Culture and wildlands converge in the 130,000-acre Badger-Two Medicine area of the Helena-Lewis and Clark National Forest in northwestern Montana.
For the Blackfeet Nation, the Badger-Two Medicine is considered the cradle of their culture, home of their creation story and the sacred Sun Dance that links millennia of history and culture with current and future generations. It is also ecologically irreplaceable: a place teeming with native wildlife species, including grizzly bear, genetically pure cutthroat trout, wolves, wolverine and elk. The Badger-Two Medicine is the connective habitat that provides needed migration paths between Glacier National Park and the Bob Marshall Wilderness Complex, as well as critical sanctuary for plants and wildlife. It is also the headwaters of two major waterways that feed the Blackfeet Reservation and the entire northern plains of Montana.
Oil and Gas Drilling
Despite being so culturally and ecologically important, in the 1980s most of the area was leased for oil and gas drilling, in violation of bedrock environmental laws and without consultation with the Blackfeet Nation. From the moment of leasing, the decision has been mired in controversy and legal battles. After decades of work to eliminate the illegally issued oil and gas leases, the Blackfeet Nation, The Wilderness Society and the many others who fought to protect this incredible place declared victory in early 2017, when then-Interior Secretary Sally Jewell cancelled the final two leases in the Badger-Two Medicine.

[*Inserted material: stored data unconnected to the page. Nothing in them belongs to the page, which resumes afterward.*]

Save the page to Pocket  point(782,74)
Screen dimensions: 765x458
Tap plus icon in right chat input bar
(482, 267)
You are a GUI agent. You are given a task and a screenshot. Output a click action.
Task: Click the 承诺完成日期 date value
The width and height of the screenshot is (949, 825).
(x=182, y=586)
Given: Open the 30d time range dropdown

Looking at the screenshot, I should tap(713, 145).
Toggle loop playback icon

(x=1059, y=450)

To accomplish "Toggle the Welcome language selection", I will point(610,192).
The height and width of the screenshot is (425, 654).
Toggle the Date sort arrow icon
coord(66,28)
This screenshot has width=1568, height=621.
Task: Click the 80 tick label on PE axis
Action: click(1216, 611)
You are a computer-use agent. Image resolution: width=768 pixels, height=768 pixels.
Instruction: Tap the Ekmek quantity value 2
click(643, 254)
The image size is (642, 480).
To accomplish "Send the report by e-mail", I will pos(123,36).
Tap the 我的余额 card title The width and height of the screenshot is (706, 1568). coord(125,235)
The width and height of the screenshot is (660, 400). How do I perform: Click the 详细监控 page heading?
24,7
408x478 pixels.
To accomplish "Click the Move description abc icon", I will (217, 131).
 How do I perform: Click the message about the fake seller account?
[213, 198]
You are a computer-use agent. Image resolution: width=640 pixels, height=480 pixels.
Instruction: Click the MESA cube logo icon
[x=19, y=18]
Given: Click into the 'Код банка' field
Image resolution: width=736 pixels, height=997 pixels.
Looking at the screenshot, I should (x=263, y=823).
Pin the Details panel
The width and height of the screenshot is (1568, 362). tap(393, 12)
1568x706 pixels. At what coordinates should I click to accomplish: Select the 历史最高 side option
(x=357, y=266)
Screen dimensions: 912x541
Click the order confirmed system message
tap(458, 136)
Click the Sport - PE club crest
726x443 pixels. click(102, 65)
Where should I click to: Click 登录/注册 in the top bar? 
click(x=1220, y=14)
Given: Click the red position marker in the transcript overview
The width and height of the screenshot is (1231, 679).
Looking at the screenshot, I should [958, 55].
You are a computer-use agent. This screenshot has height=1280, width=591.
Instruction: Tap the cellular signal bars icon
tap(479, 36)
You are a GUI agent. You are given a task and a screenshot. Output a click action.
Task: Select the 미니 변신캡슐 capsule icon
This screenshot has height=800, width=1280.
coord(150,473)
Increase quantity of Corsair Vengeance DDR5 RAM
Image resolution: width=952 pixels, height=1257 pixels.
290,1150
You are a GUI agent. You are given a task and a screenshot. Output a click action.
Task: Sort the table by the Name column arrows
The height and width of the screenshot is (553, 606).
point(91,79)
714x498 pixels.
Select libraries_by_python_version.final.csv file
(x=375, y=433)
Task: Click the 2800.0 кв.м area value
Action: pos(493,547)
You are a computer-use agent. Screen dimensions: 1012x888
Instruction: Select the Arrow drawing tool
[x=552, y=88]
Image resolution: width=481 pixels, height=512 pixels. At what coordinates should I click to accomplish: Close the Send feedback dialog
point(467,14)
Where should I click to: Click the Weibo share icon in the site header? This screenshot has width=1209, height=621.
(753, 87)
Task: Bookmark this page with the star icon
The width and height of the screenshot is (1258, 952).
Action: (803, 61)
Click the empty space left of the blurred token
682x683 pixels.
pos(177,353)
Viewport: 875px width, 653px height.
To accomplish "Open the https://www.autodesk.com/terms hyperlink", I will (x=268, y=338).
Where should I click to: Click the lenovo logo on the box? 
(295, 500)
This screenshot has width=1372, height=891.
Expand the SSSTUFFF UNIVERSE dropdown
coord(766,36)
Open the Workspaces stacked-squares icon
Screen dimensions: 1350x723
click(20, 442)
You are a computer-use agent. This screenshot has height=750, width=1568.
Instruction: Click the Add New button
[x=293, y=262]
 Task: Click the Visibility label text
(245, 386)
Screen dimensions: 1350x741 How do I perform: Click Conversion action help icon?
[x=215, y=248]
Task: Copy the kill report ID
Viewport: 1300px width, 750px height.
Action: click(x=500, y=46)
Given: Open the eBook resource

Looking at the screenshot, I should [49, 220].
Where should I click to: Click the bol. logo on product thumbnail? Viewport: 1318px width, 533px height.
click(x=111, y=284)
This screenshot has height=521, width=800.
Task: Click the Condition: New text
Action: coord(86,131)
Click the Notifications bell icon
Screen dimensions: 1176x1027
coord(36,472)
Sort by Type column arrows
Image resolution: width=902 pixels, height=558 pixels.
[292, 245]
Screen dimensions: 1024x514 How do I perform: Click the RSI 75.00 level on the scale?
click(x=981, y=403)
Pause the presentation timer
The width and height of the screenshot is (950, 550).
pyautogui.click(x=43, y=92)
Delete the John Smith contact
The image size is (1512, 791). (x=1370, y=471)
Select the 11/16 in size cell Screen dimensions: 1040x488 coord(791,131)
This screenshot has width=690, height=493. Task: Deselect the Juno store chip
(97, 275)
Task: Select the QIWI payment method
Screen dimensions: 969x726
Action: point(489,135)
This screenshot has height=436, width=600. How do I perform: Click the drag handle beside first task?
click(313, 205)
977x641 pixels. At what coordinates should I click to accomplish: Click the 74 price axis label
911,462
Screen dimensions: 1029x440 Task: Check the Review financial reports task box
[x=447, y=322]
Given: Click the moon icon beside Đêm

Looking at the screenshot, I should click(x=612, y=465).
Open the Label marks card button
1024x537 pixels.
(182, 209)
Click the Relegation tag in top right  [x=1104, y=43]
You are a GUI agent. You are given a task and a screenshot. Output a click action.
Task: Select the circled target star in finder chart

Sadly, the celebration was short-lived. Emboldened by the Trump administration’s pro-fossil fuels agenda, past leaseholders are looking to their friends in the White House to hand this landscape back over to the oil and gas industry. Two oil and gas companies are suing the government over their cancelled leases. If successful in court, they could force the federal government to reinstate their leases so they may be allowed to pursue roadbuilding and exploratory drilling in the heart of the Badger-Two Medicine.